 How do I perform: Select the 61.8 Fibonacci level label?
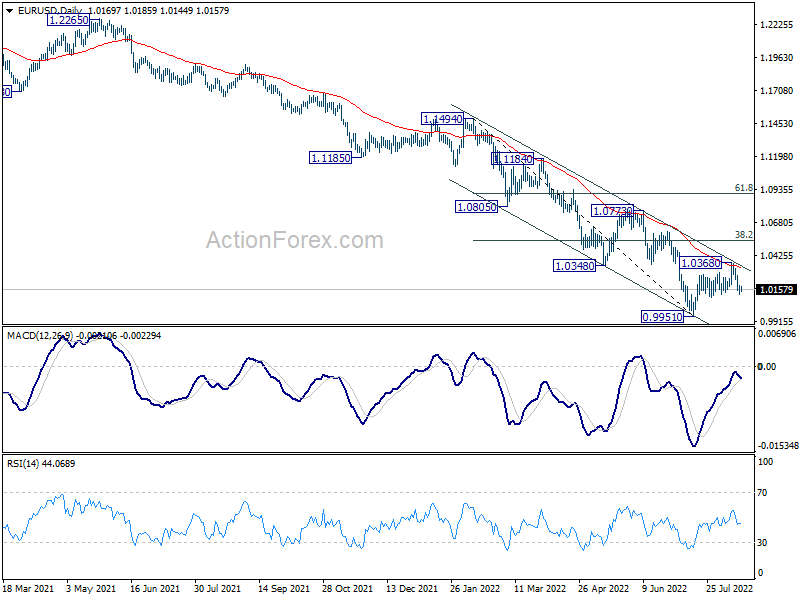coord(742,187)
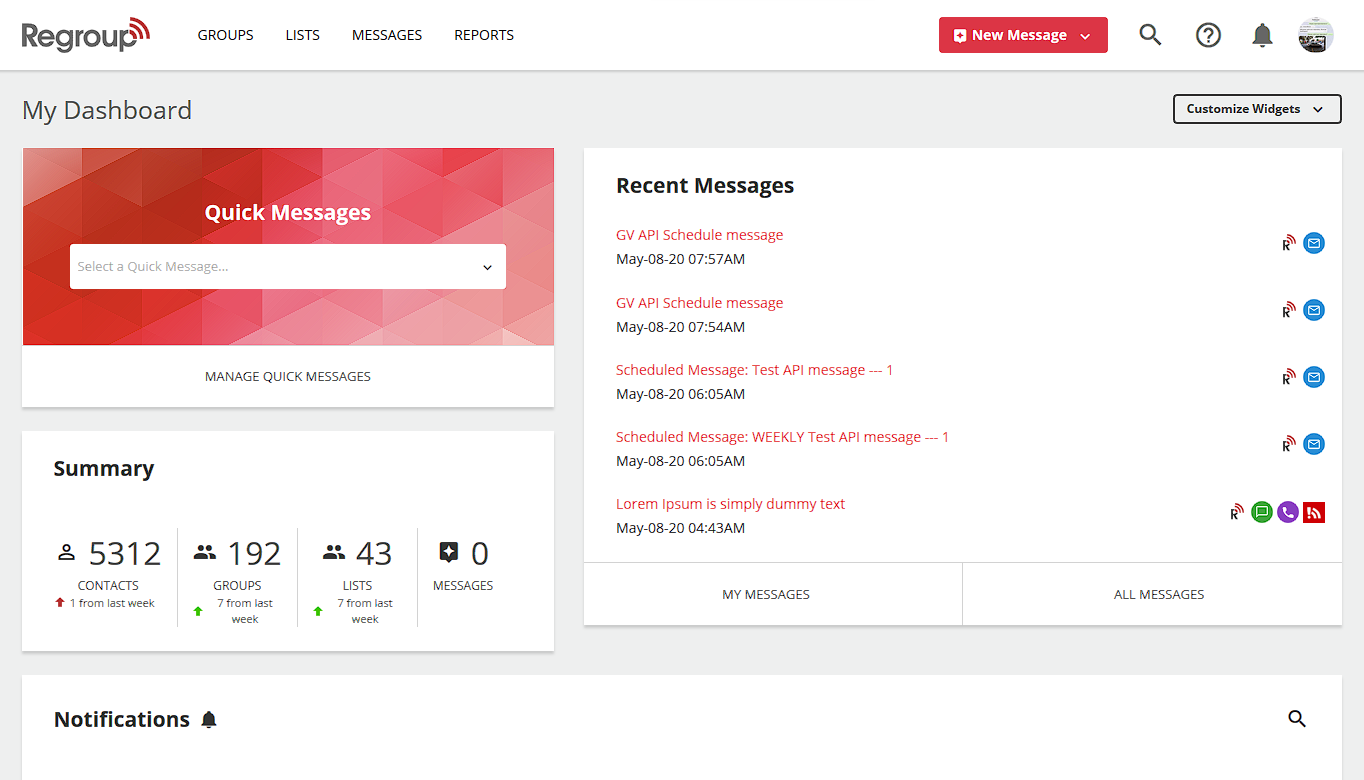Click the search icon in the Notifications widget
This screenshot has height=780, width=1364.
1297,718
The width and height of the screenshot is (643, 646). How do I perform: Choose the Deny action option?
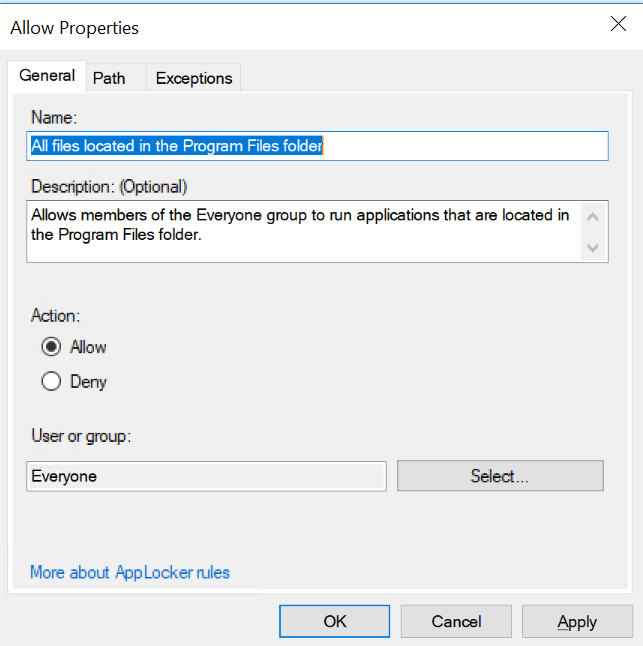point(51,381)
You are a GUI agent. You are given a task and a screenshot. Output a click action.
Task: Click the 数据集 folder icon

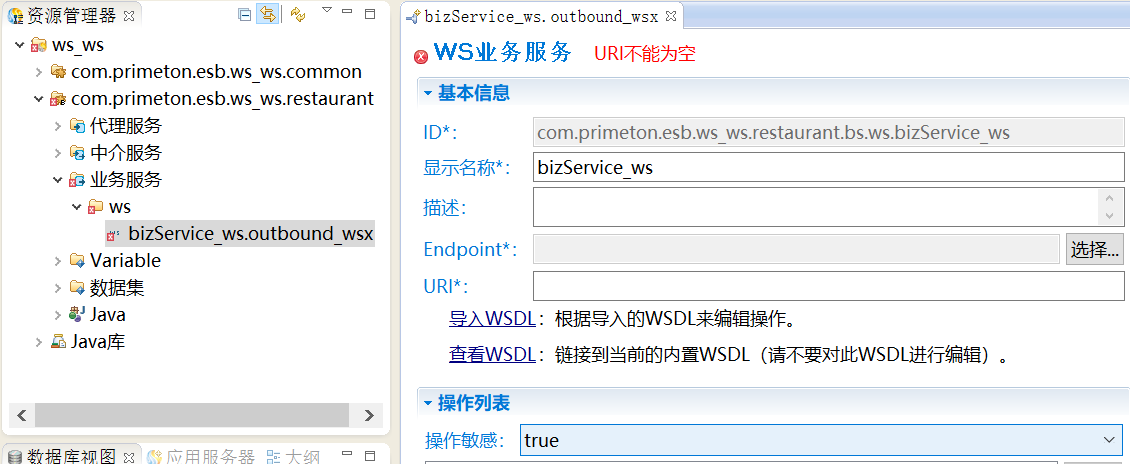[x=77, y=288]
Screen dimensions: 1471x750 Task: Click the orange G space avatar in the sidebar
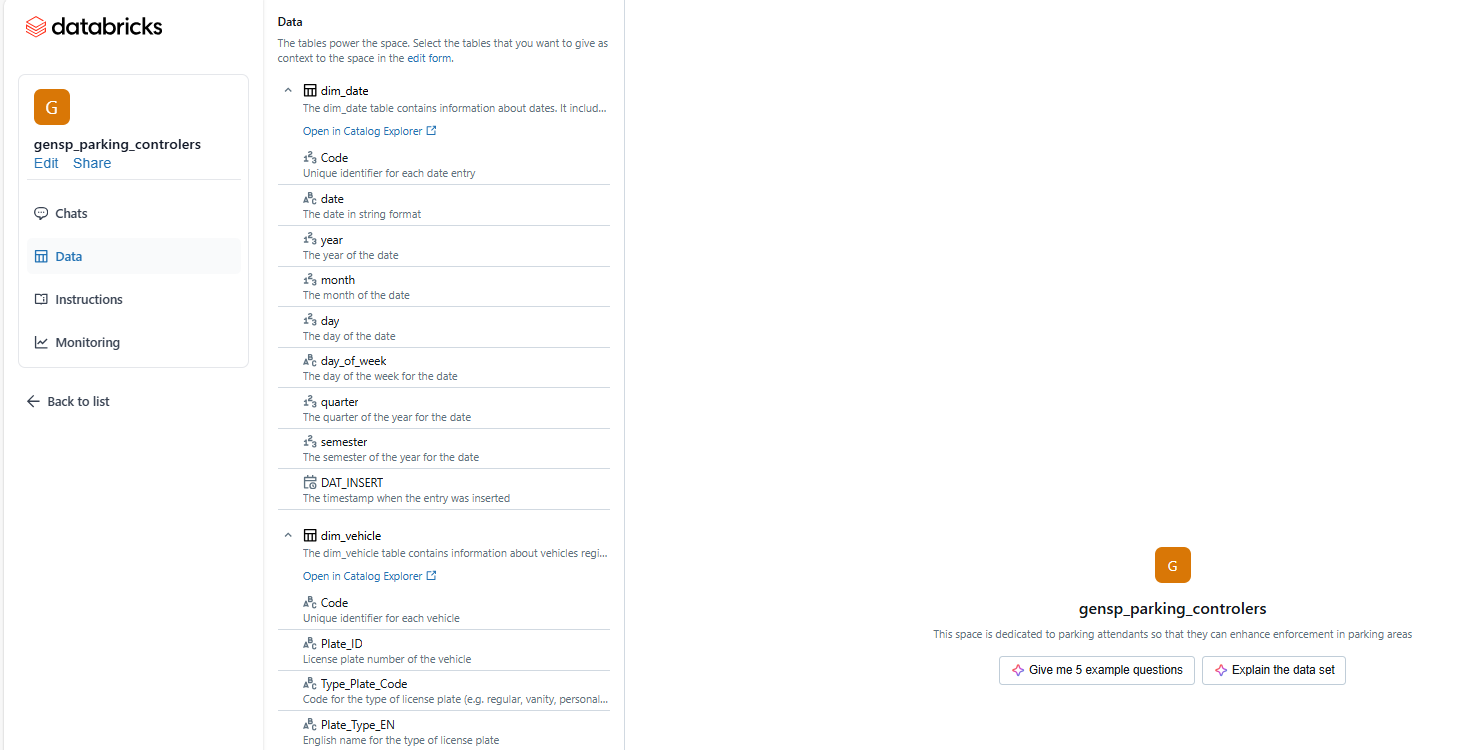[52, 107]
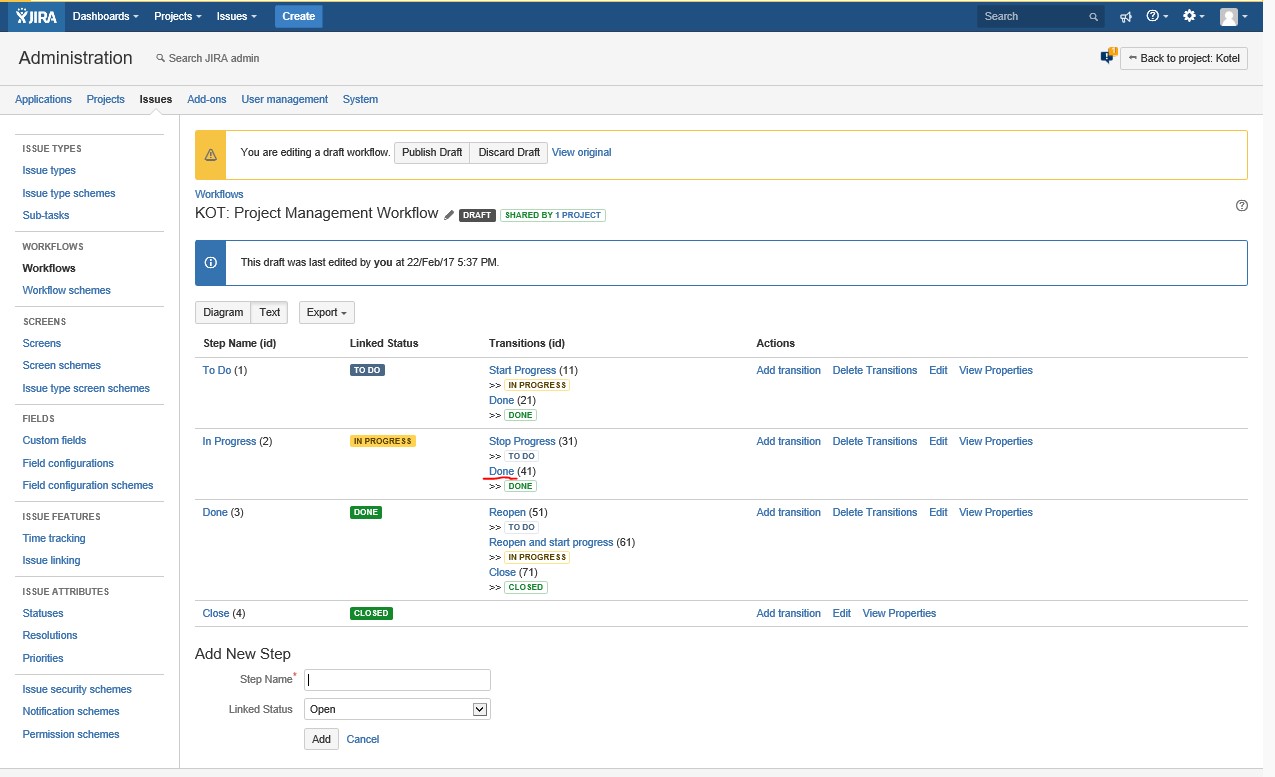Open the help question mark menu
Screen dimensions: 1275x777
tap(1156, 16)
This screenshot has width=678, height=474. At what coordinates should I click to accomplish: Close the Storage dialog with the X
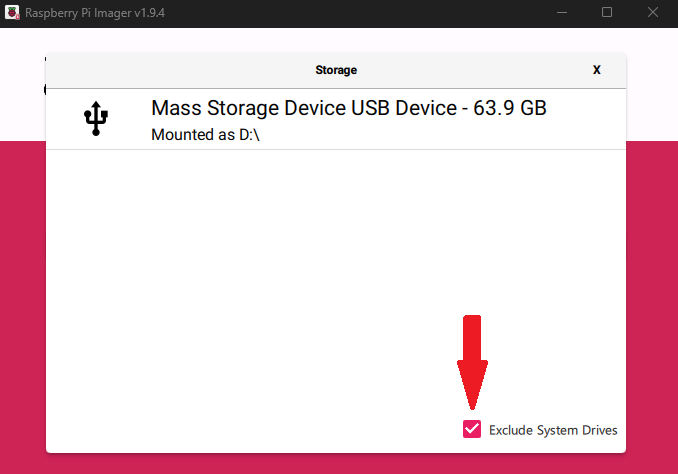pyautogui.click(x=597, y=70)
==================================================
## What to work on
Reproduce word for word the part of the entries that opens with the line containing "Screen dimensions: 1471x750" and runs through the end of the entries, omitting the pictures.

## The answer
Screen dimensions: 1471x750 Task: Click the orange G space avatar in the sidebar
[52, 107]
Open the help question mark menu
Screen dimensions: 1275x777
tap(1156, 16)
This screenshot has width=678, height=474. At what coordinates should I click to accomplish: Close the Storage dialog with the X
pyautogui.click(x=597, y=70)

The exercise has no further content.